The bill would make the following changes regarding the licensed dentist directors:
· The Michigan Dental Association (MDA) could submit to a dental care corporation a list of candidates recommended for the board. The corporation could consider the recommendations, but would not be required to appoint any of the recommended candidates.
· The board could not be made up of more than 60% licensed dentist directors.
· Not less than 40% of the board’s directors would be required to be licensed dentists who are not active employees of the dental care corporation.
· Of the 40% minimum of directors who are licensed dentists not actively employed by the dental care corporation, a minimum proportion would have to be members of the MDA at the time of appointment or reappointment. The proportion required to be members of the MDA would be equal to the percentage of all licensed dentists in Michigan who are also members of the MDA.
If the director of the Department of Insurance and Financial Affairs (DIFS) believed that the composition of a board was not in compliance with the requirements, the director would hold a hearing. If after the hearing and written findings the board composition is found to not comply with the requirements, the director would issue and serve on the corporation a copy of the findings and an order requiring the corporation to comply. If the corporation did not comply with the board requirements within 30 days, the director could order the payment of a civil fine of up to $10,000.
Finally, the bill would require that, at least annually, upon the MDA’s request, a dental care corporation must provide information regarding the names, terms of service, and election dates of the board’s licensed dentist directors.
Senate Bill 673 would amend the Insurance Code to remove certain exemptions for nonprofit dental care corporations and to require nonprofit dental care corporations to comply with existing prohibitions within the code.
Remove Exemption for Processing and Payment Requirements
Section 2006 of the Code requires health providers and health plans to use “timely processing and payment procedures.” Among other things, these procedures outline the “timely basis” in which a claim must be paid, describe the requirements for proof of loss and a “clean claim,” and provide for penalties and interest for noncompliance.
Currently, nonprofit dental care corporations operating under Act 125 of 1963 are exempt from these requirements.
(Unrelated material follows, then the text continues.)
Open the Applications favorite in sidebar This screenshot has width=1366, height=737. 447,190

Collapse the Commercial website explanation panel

SB 673 would remove the exemption, thus making nonprofit dental corporations subject to these processing and payment requirements.
Comply with Existing Prohibitions
Currently under the Code, an insurer cannot require an insured or an insured’s dependent to undergo genetic testing before issuing, renewing, or continuing a policy, or require an insured to disclose whether a genetic test has been conducted or the results of the test.
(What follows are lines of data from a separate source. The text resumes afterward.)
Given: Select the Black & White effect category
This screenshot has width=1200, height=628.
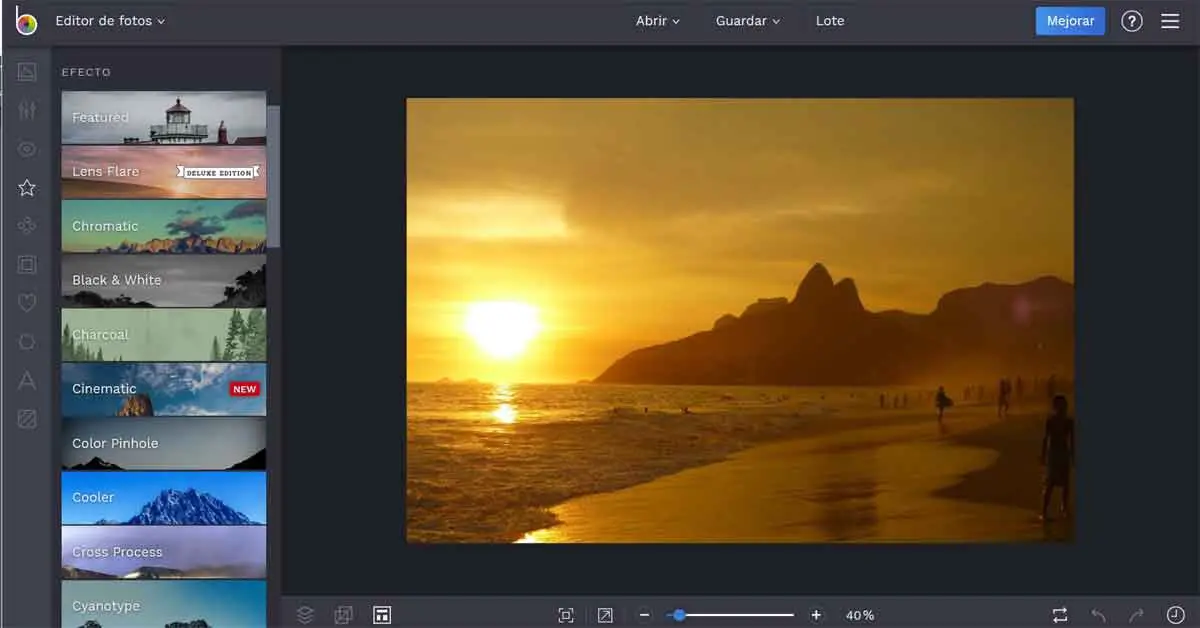Looking at the screenshot, I should [x=163, y=281].
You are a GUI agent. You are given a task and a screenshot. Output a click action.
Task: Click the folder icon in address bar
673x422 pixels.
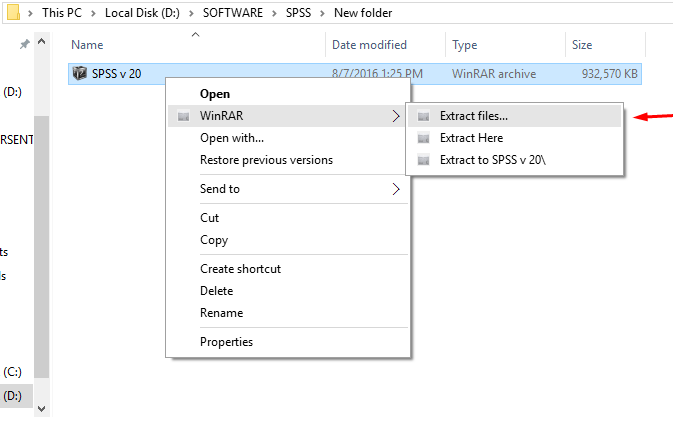[12, 13]
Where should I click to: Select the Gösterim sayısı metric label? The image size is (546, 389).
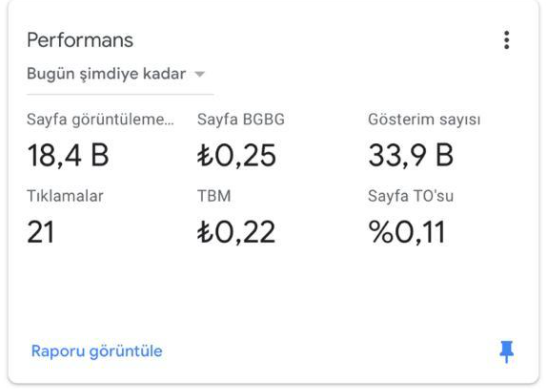[424, 119]
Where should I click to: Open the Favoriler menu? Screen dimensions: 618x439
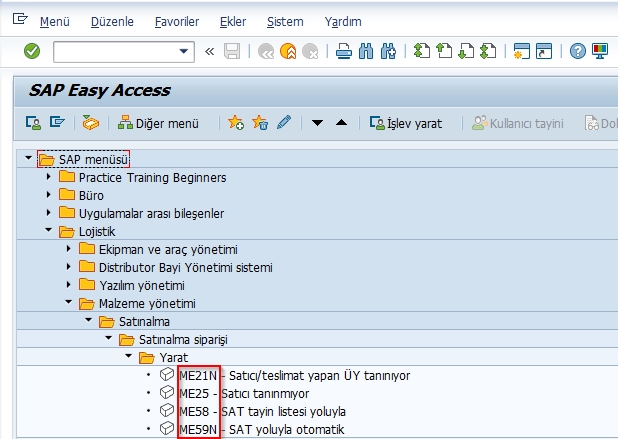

SB 673 would include a nonprofit dental care corporation operating under Act 125 of 1963 as an “insurer” for purposes of this prohibition, beginning after December 31, 2017.
Also under the Code, an insurer cannot require face-to-face contact between a health care professional and a patient for services appropriately provided by telemedicine, as determined by the insurer.
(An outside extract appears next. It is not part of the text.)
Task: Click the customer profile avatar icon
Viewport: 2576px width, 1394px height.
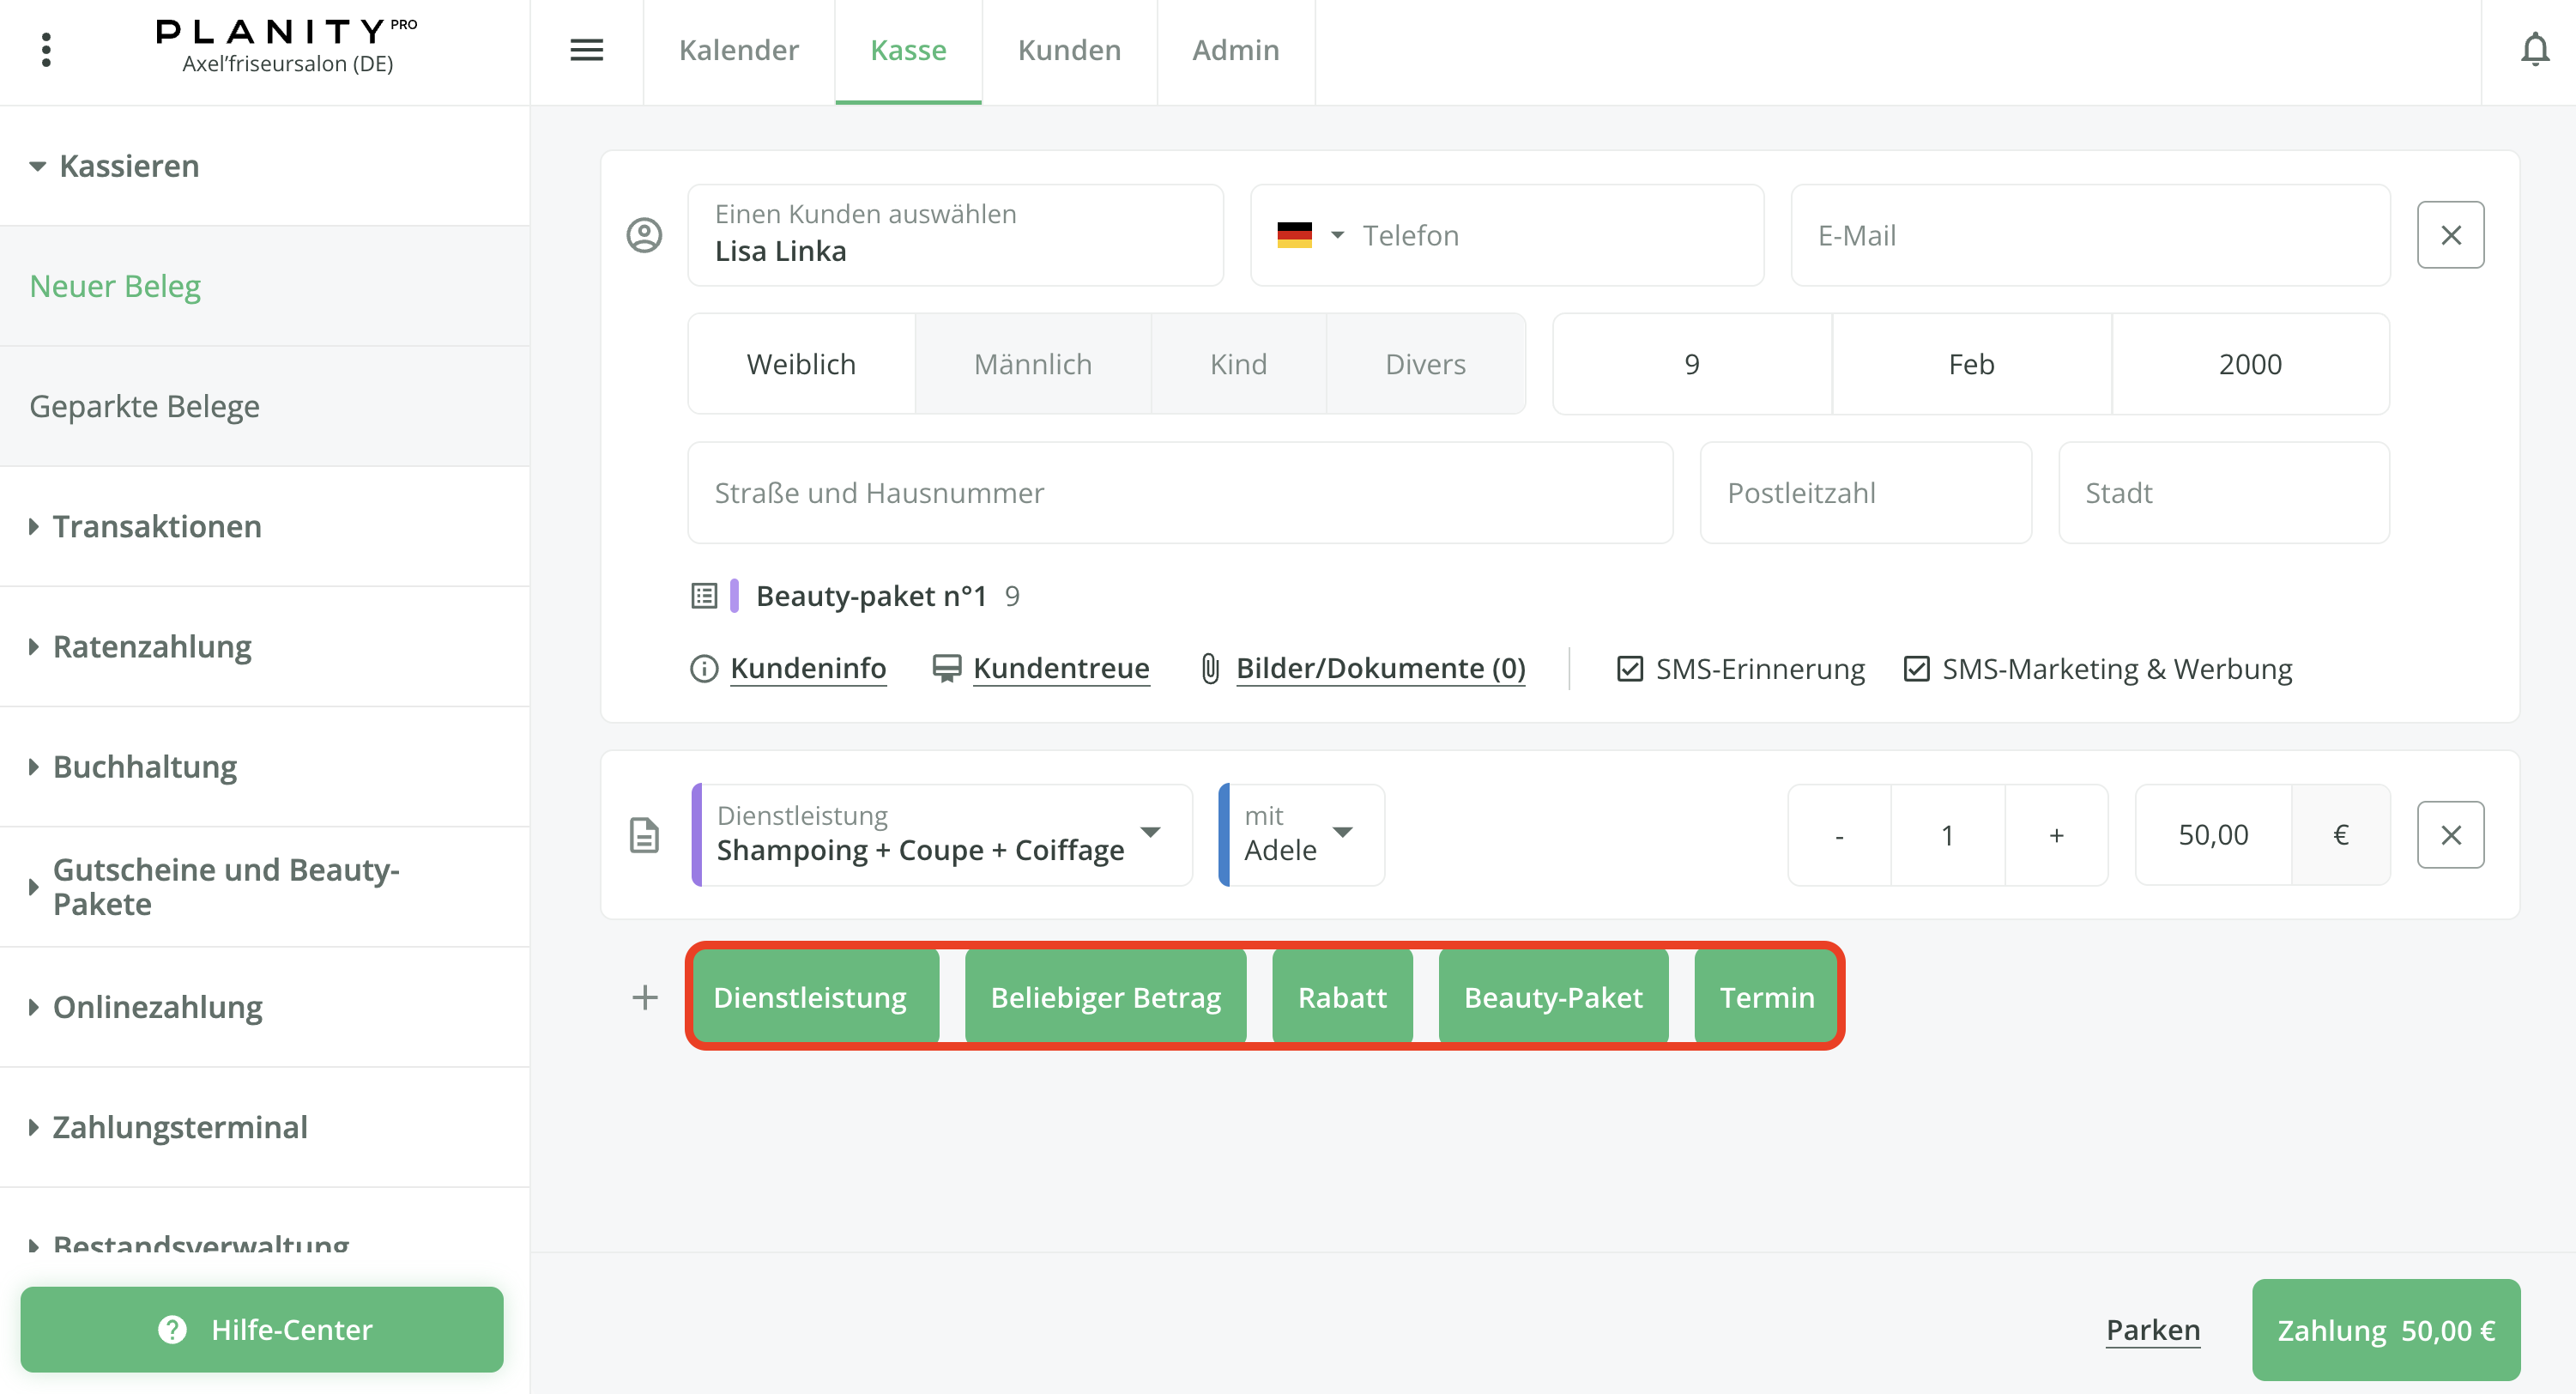Action: point(644,235)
SB 673 would include a nonprofit dental care corporation operating under Act 125 of 1963 as an “insurer” for this prohibition, beginning after December 31, 2017.
MCL 500.2206, 500.3407b, and 500.3476
Senate Bill 631 would likely lead to a slight increase in costs for the Department of Insurance and Financial Services. The department would be responsible for enforcing compliance with the provisions established and altered by this bill. Costs would be incurred for holding hearings, issuance of findings and orders, and the assessment of civil fines. These costs should be supported by existing appropriations.
Senate Bill 673 would not have a significant fiscal impact on any unit of state or local government.
Fiscal Analyst: Marcus Coffin
■ This analysis was prepared by nonpartisan House Fiscal Agency staff for use by House members in their deliberations, and does not constitute an official statement of legislative intent.